**Lista de tarefas:**
1) Liste todos os nomes próprios de lugares e de publicações que aparecem no texto sobre as enchentes em São Paulo, sem repetir nenhum.
2) Retome o texto sobre as enchentes em São Paulo a partir da última frase apresentada.

**Texto de origem:**
※

Enchentes e equívocos

Folha de S. Paulo

ter, 15/09/2009 - 14h40 | Do Portal do Governo

Hoje, somos vítimas de um passado de políticas erradas. Mas o futuro colherá os bons resultados de um presente de políticas responsáveis 

Depois das chuvas atípicas da terça-feira (8), muita coisa errada foi dita sobre a relação entre as enchentes que transtornaram a cidade de São Paulo e a construção de novas pistas na Marginal Tietê.

Erros devido a desconhecimento ou, mais grave, oportunismo puro e simples. Infelizmente, vários deles foram levados a sério na mídia.

O maior de todos talvez seja o que atribuiu o peso das enchentes às obras que estão começando, mas que, paradoxalmente, aliviaram a calamidade: as valetas abertas funcionaram como “piscinões”, retendo boa parte da água.

※

**Material fornecido:**
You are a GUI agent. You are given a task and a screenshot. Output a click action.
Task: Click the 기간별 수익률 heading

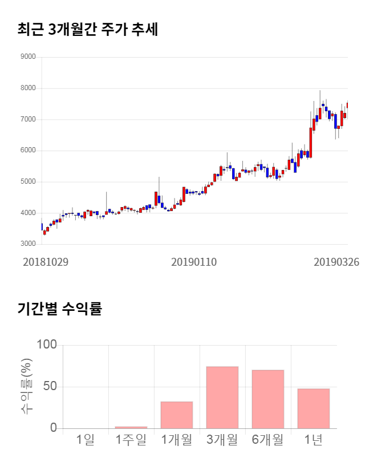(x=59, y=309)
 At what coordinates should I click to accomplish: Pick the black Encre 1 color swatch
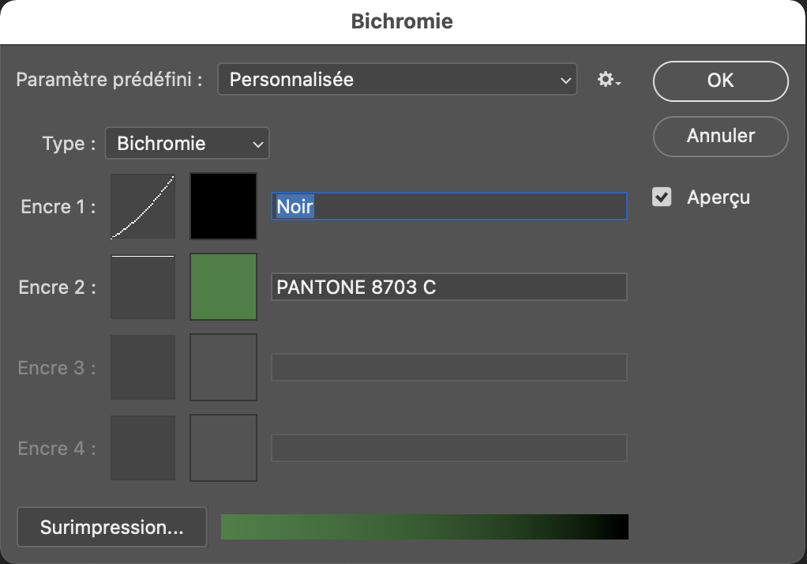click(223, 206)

※

**Respostas por tarefa:**
1) Folha de S. Paulo, Portal do Governo, São Paulo, Marginal Tietê

2)
Derivado desse, outro equívoco repetido em rádios e no noticiário on-line chamou o projeto da Nova Marginal de “estúpido” e disse ser “desperdício de dinheiro público”, porque iria agravar a impermeabilização da cidade. O raciocínio decidiu ignorar dados conhecidos:

1) a área asfaltada das novas pistas é desprezível -nem 0,06% da bacia do Tietê e 0,012% da área total já impermeabilizada no último meio século;

2) devido ao  replantio de árvores na própria marginal e à implantação do parque Várzeas do Tietê, a área permeável aumentará cerca de 360 vezes. Serão eliminadas 559 árvores, 129 delas já mortas, e outras 4.900 serão plantadas nos canteiros da via expressa, 83 mil nas ruas adjacentes e 63 mil no parque linear.

Equívocos vieram também de “especialistas”, como o engenheiro da Unicamp, subprefeito da gestão Marta Suplicy (a dos desastrados túneis dos Jardins, que não investiu um centavo no Metrô), mais ligado à área de seguros do que à hidrologia.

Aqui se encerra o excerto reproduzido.